Origini
L’arte della recitazione nasce nell’antica Grecia come forma di rito e comunicazione collettiva, evolvendosi nei secoli fino al teatro moderno e al cinema.
Da allora, ogni epoca ha dato voce a nuovi linguaggi e metodi, tra cui quello del grande regista e pedagogo polacco Jerzy Grotowski, che ha rivoluzionato l’approccio dell’attore al palcoscenico attraverso la ricerca dell’autenticità e dell’essenzialità espressiva.
Che cos’è
Recitare significa vivere pienamente ogni emozione e trasformarla in gesto, voce e presenza.
Attraverso esercizi di improvvisazione, movimento e ascolto, gli allievi imparano a esprimere la propria verità scenica, liberando il corpo e la voce da tensioni e schemi.

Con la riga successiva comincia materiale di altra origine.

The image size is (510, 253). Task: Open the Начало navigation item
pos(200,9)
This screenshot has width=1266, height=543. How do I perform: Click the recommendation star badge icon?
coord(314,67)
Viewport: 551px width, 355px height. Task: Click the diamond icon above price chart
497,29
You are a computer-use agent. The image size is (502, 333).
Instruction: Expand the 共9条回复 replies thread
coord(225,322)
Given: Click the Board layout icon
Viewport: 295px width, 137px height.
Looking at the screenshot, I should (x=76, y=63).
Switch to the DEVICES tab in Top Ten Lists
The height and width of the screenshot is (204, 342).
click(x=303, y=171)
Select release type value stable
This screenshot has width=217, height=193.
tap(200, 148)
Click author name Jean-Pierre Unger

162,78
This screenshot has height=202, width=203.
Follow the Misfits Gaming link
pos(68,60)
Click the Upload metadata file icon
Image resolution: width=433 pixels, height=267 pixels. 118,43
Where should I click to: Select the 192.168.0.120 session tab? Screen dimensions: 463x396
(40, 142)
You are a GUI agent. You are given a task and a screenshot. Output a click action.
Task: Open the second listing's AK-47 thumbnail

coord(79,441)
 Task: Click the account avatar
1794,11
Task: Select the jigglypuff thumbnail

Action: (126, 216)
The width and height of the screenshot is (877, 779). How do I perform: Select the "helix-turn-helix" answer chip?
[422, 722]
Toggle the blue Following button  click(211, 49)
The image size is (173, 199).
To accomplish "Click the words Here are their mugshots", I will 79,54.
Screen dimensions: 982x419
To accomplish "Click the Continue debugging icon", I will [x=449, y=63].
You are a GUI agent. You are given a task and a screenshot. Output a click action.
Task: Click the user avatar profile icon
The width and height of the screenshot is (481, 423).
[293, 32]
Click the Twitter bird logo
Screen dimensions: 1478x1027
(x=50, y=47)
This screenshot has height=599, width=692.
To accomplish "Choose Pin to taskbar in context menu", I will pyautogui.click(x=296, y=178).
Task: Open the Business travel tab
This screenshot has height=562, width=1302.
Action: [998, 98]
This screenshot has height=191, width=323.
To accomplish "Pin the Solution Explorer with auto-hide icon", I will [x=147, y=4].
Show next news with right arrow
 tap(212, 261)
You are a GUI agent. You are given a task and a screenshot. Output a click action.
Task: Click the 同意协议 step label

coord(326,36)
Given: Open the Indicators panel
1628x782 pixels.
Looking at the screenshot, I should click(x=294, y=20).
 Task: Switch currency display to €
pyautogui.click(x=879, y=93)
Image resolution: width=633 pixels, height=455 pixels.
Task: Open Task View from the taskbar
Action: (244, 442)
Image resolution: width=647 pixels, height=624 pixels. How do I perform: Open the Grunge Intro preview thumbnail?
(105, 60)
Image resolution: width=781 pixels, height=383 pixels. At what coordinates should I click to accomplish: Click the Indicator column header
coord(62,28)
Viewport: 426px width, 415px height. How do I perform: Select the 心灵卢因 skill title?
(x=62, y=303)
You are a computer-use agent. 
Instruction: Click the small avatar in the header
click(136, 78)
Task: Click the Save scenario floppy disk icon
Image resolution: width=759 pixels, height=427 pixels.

Il metodo Grotowski, adottato nel percorso di studio, si concentra sulla verità interiore dell’attore e sul lavoro fisico come strumento di connessione tra emozione e azione, portando ogni interprete a scoprire la propria autenticità.
L’esperienza
Studiare recitazione significa mettersi in ascolto di sé e degli altri, imparando a comunicare con empatia, coraggio e sincerità.
È un percorso che sviluppa consapevolezza, sensibilità e presenza scenica, insegnando a trasformare le emozioni in energia creativa.
Sul palco, come nella vita, la recitazione diventa un viaggio profondo alla scoperta della propria voce più vera.